> [Requirement] Please return the material exactly; leave no entry out.

> [Given records]
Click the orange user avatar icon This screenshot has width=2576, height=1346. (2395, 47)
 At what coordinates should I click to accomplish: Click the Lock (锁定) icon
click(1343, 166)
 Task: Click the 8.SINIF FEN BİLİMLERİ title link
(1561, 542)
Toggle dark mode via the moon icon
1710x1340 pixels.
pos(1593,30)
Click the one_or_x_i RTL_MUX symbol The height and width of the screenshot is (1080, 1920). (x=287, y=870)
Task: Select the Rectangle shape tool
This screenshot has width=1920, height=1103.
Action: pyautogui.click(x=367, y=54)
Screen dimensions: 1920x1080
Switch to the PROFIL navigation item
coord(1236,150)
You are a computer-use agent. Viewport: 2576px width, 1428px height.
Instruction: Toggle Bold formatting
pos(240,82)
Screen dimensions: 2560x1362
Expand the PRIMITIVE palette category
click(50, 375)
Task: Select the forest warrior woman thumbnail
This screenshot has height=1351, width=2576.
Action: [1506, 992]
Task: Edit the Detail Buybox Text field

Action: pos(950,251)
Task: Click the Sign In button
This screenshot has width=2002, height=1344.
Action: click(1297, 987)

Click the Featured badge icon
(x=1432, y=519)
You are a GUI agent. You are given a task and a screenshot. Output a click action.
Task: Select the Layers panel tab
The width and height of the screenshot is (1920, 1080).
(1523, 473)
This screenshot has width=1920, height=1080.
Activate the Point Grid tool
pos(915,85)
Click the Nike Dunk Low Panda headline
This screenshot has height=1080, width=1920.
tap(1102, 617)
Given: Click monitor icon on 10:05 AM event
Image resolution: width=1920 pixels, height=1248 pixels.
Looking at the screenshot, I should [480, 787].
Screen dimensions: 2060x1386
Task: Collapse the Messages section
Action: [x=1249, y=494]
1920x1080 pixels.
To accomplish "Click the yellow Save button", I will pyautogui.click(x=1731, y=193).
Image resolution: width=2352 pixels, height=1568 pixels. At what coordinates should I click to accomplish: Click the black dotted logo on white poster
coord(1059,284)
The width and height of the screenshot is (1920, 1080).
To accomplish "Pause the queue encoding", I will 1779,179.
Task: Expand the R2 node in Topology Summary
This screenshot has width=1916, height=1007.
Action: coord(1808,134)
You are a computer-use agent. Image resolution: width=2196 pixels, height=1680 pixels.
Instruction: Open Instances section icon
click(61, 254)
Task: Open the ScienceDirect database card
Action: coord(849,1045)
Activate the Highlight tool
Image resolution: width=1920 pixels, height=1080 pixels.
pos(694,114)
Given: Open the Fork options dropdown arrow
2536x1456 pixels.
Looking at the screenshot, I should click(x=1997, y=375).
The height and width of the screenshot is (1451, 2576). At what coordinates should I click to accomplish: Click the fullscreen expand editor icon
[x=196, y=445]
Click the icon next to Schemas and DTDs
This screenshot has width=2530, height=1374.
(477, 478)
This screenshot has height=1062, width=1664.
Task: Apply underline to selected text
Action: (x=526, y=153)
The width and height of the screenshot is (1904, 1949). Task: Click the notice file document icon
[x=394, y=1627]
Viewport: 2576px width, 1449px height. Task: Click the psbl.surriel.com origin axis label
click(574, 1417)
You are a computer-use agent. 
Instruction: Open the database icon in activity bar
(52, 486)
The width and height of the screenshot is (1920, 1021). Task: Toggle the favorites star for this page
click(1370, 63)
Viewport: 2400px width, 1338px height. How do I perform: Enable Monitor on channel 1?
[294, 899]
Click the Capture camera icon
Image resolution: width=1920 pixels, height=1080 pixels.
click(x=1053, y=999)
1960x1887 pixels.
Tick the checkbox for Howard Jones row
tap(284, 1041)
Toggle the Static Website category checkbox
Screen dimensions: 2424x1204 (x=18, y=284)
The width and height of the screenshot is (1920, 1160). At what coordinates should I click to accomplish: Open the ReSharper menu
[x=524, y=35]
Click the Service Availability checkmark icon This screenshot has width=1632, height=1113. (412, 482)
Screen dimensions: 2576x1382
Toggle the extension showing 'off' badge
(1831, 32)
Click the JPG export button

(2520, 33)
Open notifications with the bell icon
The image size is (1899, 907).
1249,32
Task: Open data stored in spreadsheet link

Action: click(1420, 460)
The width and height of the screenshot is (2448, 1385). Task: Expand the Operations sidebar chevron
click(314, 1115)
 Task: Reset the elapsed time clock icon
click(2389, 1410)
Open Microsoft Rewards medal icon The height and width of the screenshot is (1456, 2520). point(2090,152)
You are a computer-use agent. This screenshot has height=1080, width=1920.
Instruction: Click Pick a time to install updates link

> [Task answer]
Click the orange user avatar icon This screenshot has width=2576, height=1346. (2395, 47)
 At what coordinates should I click to accomplish: Click the Lock (锁定) icon
click(1343, 166)
 Task: Click the 8.SINIF FEN BİLİMLERİ title link
(1561, 542)
Toggle dark mode via the moon icon
1710x1340 pixels.
pos(1593,30)
Click the one_or_x_i RTL_MUX symbol The height and width of the screenshot is (1080, 1920). (x=287, y=870)
Task: Select the Rectangle shape tool
This screenshot has width=1920, height=1103.
Action: pyautogui.click(x=367, y=54)
Screen dimensions: 1920x1080
Switch to the PROFIL navigation item
coord(1236,150)
You are a computer-use agent. Viewport: 2576px width, 1428px height.
Instruction: Toggle Bold formatting
pos(240,82)
Screen dimensions: 2560x1362
Expand the PRIMITIVE palette category
click(50, 375)
Task: Select the forest warrior woman thumbnail
This screenshot has height=1351, width=2576.
Action: [1506, 992]
Task: Edit the Detail Buybox Text field

Action: pos(950,251)
Task: Click the Sign In button
This screenshot has width=2002, height=1344.
Action: click(1297, 987)

Click the Featured badge icon
(x=1432, y=519)
You are a GUI agent. You are given a task and a screenshot. Output a click action.
Task: Select the Layers panel tab
The width and height of the screenshot is (1920, 1080).
(1523, 473)
This screenshot has width=1920, height=1080.
Activate the Point Grid tool
pos(915,85)
Click the Nike Dunk Low Panda headline
This screenshot has height=1080, width=1920.
tap(1102, 617)
Given: Click monitor icon on 10:05 AM event
Image resolution: width=1920 pixels, height=1248 pixels.
Looking at the screenshot, I should [480, 787].
Screen dimensions: 2060x1386
Task: Collapse the Messages section
Action: [x=1249, y=494]
1920x1080 pixels.
To accomplish "Click the yellow Save button", I will pyautogui.click(x=1731, y=193).
Image resolution: width=2352 pixels, height=1568 pixels. At what coordinates should I click to accomplish: Click the black dotted logo on white poster
coord(1059,284)
The width and height of the screenshot is (1920, 1080).
To accomplish "Pause the queue encoding", I will 1779,179.
Task: Expand the R2 node in Topology Summary
This screenshot has width=1916, height=1007.
Action: coord(1808,134)
You are a computer-use agent. Image resolution: width=2196 pixels, height=1680 pixels.
Instruction: Open Instances section icon
click(61, 254)
Task: Open the ScienceDirect database card
Action: coord(849,1045)
Activate the Highlight tool
Image resolution: width=1920 pixels, height=1080 pixels.
pos(694,114)
Given: Open the Fork options dropdown arrow
2536x1456 pixels.
Looking at the screenshot, I should click(x=1997, y=375).
The height and width of the screenshot is (1451, 2576). At what coordinates should I click to accomplish: Click the fullscreen expand editor icon
[x=196, y=445]
Click the icon next to Schemas and DTDs
This screenshot has width=2530, height=1374.
(477, 478)
This screenshot has height=1062, width=1664.
Task: Apply underline to selected text
Action: (x=526, y=153)
The width and height of the screenshot is (1904, 1949). Task: Click the notice file document icon
[x=394, y=1627]
Viewport: 2576px width, 1449px height. Task: Click the psbl.surriel.com origin axis label
click(574, 1417)
You are a computer-use agent. 
Instruction: Open the database icon in activity bar
(52, 486)
The width and height of the screenshot is (1920, 1021). Task: Toggle the favorites star for this page
click(1370, 63)
Viewport: 2400px width, 1338px height. How do I perform: Enable Monitor on channel 1?
[294, 899]
Click the Capture camera icon
Image resolution: width=1920 pixels, height=1080 pixels.
click(x=1053, y=999)
1960x1887 pixels.
Tick the checkbox for Howard Jones row
tap(284, 1041)
Toggle the Static Website category checkbox
Screen dimensions: 2424x1204 (x=18, y=284)
The width and height of the screenshot is (1920, 1160). At what coordinates should I click to accomplish: Open the ReSharper menu
[x=524, y=35]
Click the Service Availability checkmark icon This screenshot has width=1632, height=1113. (412, 482)
Screen dimensions: 2576x1382
Toggle the extension showing 'off' badge
(1831, 32)
Click the JPG export button

(2520, 33)
Open notifications with the bell icon
The image size is (1899, 907).
1249,32
Task: Open data stored in spreadsheet link

Action: click(1420, 460)
The width and height of the screenshot is (2448, 1385). Task: Expand the Operations sidebar chevron
click(314, 1115)
 Task: Reset the elapsed time clock icon
click(2389, 1410)
Open Microsoft Rewards medal icon The height and width of the screenshot is (1456, 2520). point(2090,152)
You are a computer-use agent. This screenshot has height=1080, width=1920.
Instruction: Click Pick a time to install updates link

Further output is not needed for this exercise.